EXERCICES:
(A) Recopiez un passage du texte sur la représentation salutiste. Commencez aux mots « La mère coud » et arrêtez-vous après « AUX CŒURS AIGRIS. ».
(B) D'après le texte sur la représentation salutiste, qui apparaît tout à coup au milieu du désordre du taudis ?
(C) Poursuivez le texte sur la représentation salutiste à partir de sa dernière phrase.

TEXTE À LIRE:
────────────────────────────────────────
L’estrade salutiste donnait, dimanche soir, le spectacle d’une scène de bas-fonds. D'ordinaire si radieuse, elle devint tout à coup l’image frappante de la misère et du péché....

Les gaz s’éteignent, obscurité... silence... Le rideau se tire lentement et, à la faible clarté d’une bougie plantée dans le goulot d’une bouteille, apparaît un misérable taudis: table embarrassée d’objets fracassés pêle-mêle, poêle dégingandé, guenilles pendues, chiffons d’ici de là courant après des bribes de vaisselle sur un sale plancher.

La mère coud sur un banc, les enfants se traînent autour du père accroupi sur sa chaise, et, dans le fond, sur un grabat, gît un pauvre vieillard infirme, la tête empaquetée dans un linge en lambeaux.

L’un souffre sans mot dire, l’autre comprime sa colère. Sous leur silence grognon on sent l’orage de la dispute prêt à éclater à la moindre contrariété. Le péché manipule à son gré ces pauvres cœurs raidis et si tristement esclaves, tandis que dans la pièce voisine (ô contraste) on entend la guitare et les joyeux chants salutistes s’élever comme un triomphe de liberté et de bonheur. Mais ici la querelle commence et avec elle... les injures, les cris, TOUT CE QUE LA MISÈRE INSPIRE AUX CŒURS AIGRIS.

Tout à-coup, du milieu de ce désordre, apparaissent deux officières de bas-fonds. Mal reçues, presque menacées, elles persistent à rester et répondent aux grossièretés par des paroles de paix et de douceur, en même temps que, sur l’autorisation de la mère, elles rangent les effets, balayent, lavent les enfants, pansent le vieillard. Les gens ne veulent rien entendre, puis bientôt s’accusent l’un l’autre d’être l’auteur de tous ces maux.

Mais «L’AUTEUR DE VOTRE MISÈRE C’EST LE PÉCHÉ, c’est la boisson, la paresse, l’animosité», dit une officière, et peu à peu chacun finit par en convenir; tous promettent de venir aux réunions de l’Armée du Salut, ils consentent à entendre une prière et l’on se sépare avec un vague rayon d’espérance.


La deuxième scène représente alors la même famille transformée, née de nouveau. Tout est propre et lumière dans leur appartement; tout est rayonnement de sympathie et de joie sur leur visage. LA VIE A REMPLACÉ LA MORT; le dégoût a fait place à un généreux enthousiasme, et chacun ne contenant plus son bonheur rend un témoignage plein de force à la Lumière de l’Esprit.
────────────────────────────────────────
DONNÉES DISPONIBLES:

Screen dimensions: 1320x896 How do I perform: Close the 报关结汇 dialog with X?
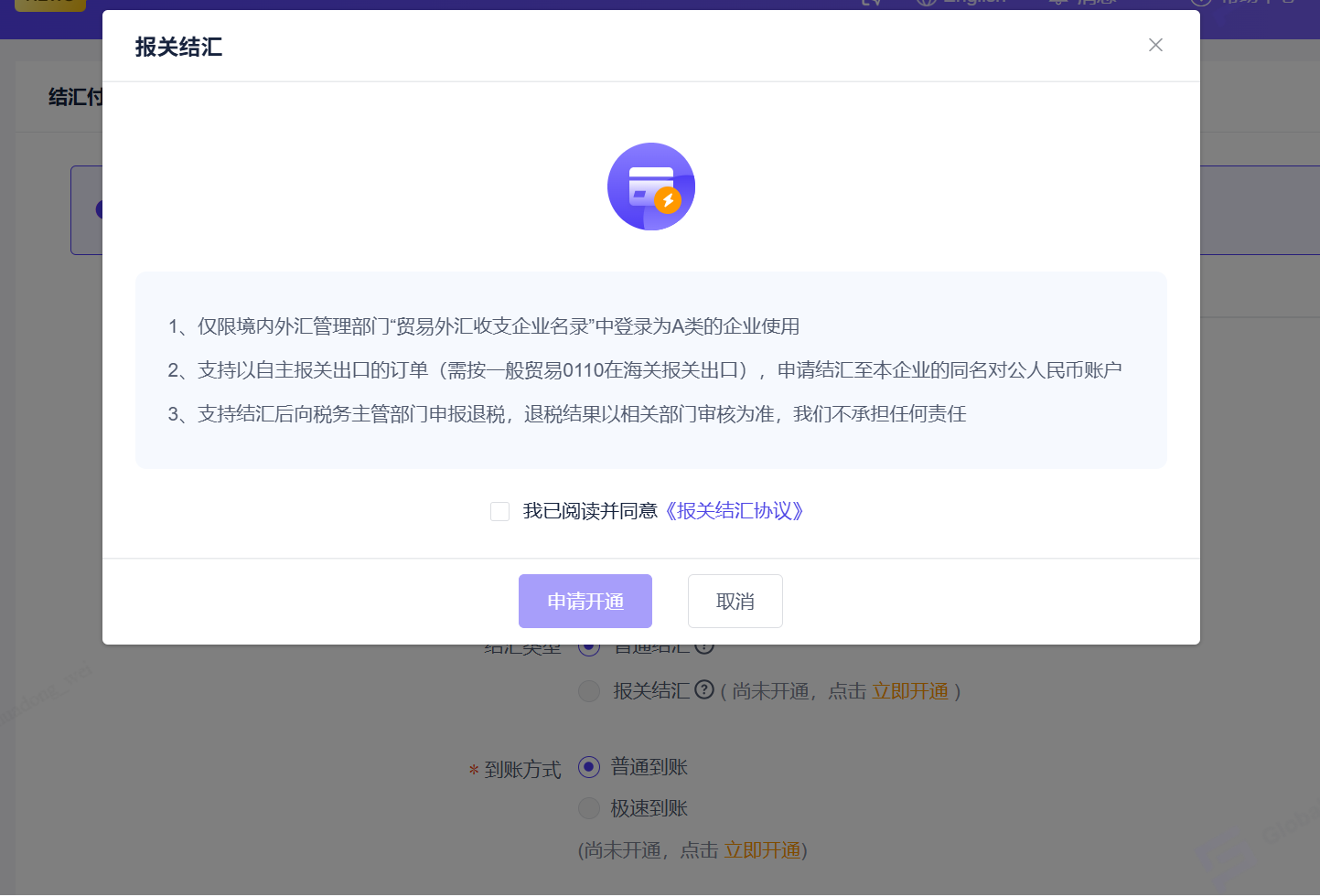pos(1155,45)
────────────────────────────────────────
RÉPONSES RÉDIGÉES:
(A)
La mère coud sur un banc, les enfants se traînent autour du père accroupi sur sa chaise, et, dans le fond, sur un grabat, gît un pauvre vieillard infirme, la tête empaquetée dans un linge en lambeaux.

L’un souffre sans mot dire, l’autre comprime sa colère. Sous leur silence grognon on sent l’orage de la dispute prêt à éclater à la moindre contrariété. Le péché manipule à son gré ces pauvres cœurs raidis et si tristement esclaves, tandis que dans la pièce voisine (ô contraste) on entend la guitare et les joyeux chants salutistes s’élever comme un triomphe de liberté et de bonheur. Mais ici la querelle commence et avec elle... les injures, les cris, TOUT CE QUE LA MISÈRE INSPIRE AUX CŒURS AIGRIS.

(B) Deux officières de bas-fonds.

(C)
Quelques auditeurs ne pouvaient en croire leurs oreilles que les acteurs de la première scène fussent pris parmi les soldats salutistes. C’est que nos braves déguenillés étalaient un échantillon assorti de leur ancienne existence et jouaient un rôle qu’ils avaient jadis trop bien rempli.

La deuxième scène fut coupée par un incident des plus caractéristiques pour la circonstance. Au moment des témoignages, on vit apparaître au fond de la salle, dans la porte entr’ouverte, la tête d’un individu tort courroucé, lançant contre sa femme, pour l’inviter à sortir une série d’épithètes et d’imprécations qui rappelaient à merveille la précédente histoire du taudis. Cette aventure — pour de bon — semblait dire à chacun: Voyez, on ne vous a montré que la simple vérité


Cette scène de bas-fonds a touché les cœurs et éclairé le public sur l’œuvre et le but de l’Armée du Salut. Un tableau, surtout lorsqu’il est parlant, dit parfois en un instant plus que de gros livres, de grands articles ou de longs discours. L'homme affairé a peu le temps de lire des livres qui, d’ailleurs, résistent souvent à la lecture; il médite moins encore et passe souvent sa vie dans une condition morale misérable sans que rien lui révèle clairement le moyen de sortir de son état de trouble et d’agitation.

Et puisque c’est la volonté de Dieu que l’homme soit amené par l’homme à la connaissance de la Vérité, usons aussi de tous les moyens possibles, sans négliger les plus rapides.

Le Diable en use, il a de nombreux clichés très remarquablement séducteurs dans les théâtres, les casinos, la presse pornographique, les vitrines et les rues... Il est bon de nous rappeler un peu que les enfants de ce siècle sont parfois plus intelligents que nous au service de leur Maître.

Cette vérité n’est pas nouvelle et c’est pour cette raison qu’elle a besoin d’être rafraîchie.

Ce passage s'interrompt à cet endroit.